- Exercise details: One number is the whole answer: how many lines of the material hold "grid".

- Material for this exercise:
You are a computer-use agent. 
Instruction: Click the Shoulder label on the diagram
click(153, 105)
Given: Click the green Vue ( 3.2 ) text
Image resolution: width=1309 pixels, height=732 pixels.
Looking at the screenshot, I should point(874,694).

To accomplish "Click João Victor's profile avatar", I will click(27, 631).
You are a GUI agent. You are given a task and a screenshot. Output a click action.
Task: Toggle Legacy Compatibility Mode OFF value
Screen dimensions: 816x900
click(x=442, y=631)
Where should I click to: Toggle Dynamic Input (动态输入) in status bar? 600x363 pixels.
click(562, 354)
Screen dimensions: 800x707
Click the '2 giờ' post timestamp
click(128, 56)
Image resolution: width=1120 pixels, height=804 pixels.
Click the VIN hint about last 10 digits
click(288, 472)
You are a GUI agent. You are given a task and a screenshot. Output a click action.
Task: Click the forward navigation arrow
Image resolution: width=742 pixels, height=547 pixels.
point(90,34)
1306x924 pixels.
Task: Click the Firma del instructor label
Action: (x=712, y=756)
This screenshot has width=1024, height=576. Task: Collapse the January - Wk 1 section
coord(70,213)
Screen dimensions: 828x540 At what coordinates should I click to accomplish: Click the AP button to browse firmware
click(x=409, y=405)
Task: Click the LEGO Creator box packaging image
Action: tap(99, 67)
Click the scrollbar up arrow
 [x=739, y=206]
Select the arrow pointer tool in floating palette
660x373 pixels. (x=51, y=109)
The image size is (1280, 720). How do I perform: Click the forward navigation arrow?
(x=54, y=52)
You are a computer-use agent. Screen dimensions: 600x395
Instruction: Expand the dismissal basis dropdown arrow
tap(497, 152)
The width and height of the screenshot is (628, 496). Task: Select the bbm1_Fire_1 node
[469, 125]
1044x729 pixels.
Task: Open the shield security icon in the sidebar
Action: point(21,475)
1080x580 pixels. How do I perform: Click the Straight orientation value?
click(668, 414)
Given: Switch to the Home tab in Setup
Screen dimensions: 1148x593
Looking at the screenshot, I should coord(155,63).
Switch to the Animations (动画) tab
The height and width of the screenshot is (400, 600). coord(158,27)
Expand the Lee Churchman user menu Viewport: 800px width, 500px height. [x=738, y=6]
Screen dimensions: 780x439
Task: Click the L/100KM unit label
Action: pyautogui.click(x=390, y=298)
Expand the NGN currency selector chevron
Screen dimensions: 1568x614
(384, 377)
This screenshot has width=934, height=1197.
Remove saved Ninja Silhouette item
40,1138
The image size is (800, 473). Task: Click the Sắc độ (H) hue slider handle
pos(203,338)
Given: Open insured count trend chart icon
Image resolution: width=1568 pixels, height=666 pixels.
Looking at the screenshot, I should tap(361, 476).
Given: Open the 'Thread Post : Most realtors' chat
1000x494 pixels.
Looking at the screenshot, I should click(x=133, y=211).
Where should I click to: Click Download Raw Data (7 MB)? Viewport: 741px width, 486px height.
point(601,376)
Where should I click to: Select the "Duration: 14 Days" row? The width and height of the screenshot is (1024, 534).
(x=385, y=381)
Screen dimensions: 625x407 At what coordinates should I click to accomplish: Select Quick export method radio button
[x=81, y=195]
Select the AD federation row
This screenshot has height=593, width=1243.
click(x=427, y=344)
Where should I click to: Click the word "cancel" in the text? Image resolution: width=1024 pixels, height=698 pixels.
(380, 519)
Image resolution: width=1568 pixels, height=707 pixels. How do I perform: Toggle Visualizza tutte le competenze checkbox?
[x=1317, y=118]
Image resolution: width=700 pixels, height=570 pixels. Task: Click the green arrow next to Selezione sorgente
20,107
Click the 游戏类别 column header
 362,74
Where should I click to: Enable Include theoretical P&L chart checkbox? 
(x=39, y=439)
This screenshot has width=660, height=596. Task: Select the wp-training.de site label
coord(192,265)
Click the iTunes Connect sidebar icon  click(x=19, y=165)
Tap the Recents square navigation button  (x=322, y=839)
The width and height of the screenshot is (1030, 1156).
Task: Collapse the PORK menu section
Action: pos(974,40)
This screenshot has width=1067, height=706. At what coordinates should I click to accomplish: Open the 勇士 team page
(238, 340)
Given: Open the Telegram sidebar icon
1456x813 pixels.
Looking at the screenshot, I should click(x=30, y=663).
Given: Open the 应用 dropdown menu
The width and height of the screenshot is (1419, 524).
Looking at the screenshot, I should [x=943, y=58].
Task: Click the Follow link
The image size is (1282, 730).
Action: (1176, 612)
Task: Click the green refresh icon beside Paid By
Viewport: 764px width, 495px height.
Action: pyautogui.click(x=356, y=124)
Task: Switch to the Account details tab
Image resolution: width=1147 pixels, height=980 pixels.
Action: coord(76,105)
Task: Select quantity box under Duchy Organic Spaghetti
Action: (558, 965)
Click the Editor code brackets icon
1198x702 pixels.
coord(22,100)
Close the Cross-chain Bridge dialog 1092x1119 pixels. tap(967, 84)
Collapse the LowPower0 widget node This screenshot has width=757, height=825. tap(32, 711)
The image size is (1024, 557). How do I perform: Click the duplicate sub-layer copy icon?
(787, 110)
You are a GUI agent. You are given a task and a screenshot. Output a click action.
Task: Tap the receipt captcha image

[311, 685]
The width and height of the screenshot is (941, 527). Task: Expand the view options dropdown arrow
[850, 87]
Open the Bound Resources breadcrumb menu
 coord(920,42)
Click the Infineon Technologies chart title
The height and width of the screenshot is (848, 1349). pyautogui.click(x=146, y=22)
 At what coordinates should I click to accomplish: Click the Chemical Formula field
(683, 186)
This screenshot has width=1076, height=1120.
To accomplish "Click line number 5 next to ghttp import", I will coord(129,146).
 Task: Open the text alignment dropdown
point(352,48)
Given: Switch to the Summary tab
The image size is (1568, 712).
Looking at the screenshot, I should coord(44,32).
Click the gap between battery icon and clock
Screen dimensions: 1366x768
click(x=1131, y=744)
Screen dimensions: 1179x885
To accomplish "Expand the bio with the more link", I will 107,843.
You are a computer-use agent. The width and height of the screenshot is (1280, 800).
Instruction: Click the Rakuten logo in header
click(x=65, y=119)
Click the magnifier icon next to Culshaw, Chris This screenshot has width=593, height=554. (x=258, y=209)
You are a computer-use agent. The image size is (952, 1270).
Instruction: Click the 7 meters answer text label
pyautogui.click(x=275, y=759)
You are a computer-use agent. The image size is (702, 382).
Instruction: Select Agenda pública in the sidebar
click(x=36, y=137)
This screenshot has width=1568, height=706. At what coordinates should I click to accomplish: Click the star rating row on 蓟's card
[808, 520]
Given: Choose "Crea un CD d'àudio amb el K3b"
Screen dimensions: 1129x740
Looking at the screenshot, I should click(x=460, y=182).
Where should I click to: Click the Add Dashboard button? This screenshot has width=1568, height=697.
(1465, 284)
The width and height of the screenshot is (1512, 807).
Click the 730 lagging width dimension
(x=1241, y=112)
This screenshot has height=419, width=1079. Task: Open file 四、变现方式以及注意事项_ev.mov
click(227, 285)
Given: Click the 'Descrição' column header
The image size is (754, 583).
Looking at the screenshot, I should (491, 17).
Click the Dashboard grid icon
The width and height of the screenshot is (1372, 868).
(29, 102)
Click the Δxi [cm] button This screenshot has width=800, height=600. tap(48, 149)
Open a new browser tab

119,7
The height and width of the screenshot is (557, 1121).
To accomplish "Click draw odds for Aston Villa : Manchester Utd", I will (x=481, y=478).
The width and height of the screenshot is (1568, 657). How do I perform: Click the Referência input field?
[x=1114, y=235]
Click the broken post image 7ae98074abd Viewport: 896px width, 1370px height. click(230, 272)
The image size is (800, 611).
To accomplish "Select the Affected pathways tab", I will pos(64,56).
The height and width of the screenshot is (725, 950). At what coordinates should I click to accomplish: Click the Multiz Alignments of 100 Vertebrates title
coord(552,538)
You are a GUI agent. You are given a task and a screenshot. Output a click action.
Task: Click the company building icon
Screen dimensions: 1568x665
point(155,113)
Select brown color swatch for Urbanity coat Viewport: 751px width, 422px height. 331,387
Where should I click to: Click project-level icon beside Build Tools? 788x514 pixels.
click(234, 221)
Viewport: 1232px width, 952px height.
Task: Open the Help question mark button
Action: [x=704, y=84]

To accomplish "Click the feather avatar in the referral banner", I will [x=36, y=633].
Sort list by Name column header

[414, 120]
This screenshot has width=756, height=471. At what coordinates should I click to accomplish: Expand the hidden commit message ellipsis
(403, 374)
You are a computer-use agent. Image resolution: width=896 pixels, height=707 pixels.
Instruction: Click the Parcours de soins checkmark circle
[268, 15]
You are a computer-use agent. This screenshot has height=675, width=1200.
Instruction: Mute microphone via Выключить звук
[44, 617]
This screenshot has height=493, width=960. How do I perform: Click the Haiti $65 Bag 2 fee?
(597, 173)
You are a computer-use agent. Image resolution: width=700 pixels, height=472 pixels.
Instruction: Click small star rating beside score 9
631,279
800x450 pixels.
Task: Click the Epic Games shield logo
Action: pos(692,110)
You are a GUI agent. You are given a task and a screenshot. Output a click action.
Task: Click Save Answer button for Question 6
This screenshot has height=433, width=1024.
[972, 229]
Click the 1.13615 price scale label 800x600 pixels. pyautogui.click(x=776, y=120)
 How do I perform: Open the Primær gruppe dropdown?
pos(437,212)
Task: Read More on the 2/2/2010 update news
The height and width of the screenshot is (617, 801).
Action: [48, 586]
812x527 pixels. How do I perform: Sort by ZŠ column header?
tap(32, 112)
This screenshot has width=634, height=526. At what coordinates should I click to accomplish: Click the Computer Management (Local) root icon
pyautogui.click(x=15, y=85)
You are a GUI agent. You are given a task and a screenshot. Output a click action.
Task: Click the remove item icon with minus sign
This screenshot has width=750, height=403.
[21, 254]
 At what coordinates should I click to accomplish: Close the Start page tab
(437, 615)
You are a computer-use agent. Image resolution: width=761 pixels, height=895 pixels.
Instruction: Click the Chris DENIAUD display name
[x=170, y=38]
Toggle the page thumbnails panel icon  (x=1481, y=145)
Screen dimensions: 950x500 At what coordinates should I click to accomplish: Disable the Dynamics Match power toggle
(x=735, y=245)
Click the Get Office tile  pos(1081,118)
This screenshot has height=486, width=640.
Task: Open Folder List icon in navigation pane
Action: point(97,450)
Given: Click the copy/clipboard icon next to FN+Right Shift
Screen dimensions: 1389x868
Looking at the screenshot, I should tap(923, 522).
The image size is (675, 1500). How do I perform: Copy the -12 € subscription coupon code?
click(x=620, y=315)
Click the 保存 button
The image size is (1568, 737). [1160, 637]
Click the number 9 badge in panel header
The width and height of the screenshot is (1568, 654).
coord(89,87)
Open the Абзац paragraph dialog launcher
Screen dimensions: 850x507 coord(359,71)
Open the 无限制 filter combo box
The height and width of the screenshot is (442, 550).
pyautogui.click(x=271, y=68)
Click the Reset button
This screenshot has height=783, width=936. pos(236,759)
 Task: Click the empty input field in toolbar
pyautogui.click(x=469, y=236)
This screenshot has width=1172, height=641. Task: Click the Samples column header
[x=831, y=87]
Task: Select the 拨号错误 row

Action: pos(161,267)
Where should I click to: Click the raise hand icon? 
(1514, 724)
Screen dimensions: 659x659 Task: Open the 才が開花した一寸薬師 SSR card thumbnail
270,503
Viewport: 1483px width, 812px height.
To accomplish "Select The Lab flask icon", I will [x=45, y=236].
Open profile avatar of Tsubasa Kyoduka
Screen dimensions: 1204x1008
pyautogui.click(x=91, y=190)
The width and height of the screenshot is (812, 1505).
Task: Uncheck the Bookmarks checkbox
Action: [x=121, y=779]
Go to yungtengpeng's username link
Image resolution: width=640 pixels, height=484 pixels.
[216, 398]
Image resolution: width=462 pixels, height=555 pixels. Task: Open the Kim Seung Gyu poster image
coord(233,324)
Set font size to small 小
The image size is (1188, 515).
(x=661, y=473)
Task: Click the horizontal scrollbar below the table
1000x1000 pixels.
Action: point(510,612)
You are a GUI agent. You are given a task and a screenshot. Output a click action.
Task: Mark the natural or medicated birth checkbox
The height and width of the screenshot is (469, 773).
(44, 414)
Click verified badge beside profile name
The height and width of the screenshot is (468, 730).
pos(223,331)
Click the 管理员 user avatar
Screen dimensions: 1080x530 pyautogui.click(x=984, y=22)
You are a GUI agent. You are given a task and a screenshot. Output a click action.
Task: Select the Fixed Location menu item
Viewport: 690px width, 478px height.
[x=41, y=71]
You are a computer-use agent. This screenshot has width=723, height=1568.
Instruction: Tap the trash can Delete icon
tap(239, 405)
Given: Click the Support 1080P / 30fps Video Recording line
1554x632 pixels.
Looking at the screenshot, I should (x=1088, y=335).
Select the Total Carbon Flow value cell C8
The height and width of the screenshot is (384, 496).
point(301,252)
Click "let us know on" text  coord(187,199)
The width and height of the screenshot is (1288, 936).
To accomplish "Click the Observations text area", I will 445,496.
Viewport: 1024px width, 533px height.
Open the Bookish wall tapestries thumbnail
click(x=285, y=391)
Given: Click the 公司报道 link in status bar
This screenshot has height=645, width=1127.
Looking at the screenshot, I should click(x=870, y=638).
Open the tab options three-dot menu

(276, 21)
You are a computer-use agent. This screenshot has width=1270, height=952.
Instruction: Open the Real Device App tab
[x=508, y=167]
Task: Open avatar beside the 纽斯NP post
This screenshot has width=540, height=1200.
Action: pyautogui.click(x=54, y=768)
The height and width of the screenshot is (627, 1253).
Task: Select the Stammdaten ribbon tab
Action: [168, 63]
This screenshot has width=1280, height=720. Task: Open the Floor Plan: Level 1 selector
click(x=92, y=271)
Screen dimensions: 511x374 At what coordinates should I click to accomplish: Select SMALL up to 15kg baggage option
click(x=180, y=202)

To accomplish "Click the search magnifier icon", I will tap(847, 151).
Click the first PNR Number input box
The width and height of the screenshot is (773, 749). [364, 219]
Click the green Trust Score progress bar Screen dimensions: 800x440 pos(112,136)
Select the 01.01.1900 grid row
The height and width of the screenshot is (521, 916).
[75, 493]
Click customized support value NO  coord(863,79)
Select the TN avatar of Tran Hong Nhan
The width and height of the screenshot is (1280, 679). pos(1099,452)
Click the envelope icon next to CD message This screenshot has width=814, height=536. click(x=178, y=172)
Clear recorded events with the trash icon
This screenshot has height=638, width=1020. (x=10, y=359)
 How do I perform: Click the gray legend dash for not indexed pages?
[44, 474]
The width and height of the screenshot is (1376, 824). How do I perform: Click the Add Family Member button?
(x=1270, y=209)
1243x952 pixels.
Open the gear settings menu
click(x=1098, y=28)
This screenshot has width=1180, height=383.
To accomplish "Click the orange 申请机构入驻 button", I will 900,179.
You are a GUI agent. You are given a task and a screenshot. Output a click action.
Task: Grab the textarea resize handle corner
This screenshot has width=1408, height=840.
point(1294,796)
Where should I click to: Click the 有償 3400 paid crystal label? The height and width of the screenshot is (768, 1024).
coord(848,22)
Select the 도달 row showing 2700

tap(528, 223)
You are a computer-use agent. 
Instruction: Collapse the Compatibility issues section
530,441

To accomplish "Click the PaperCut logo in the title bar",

- Written response: 2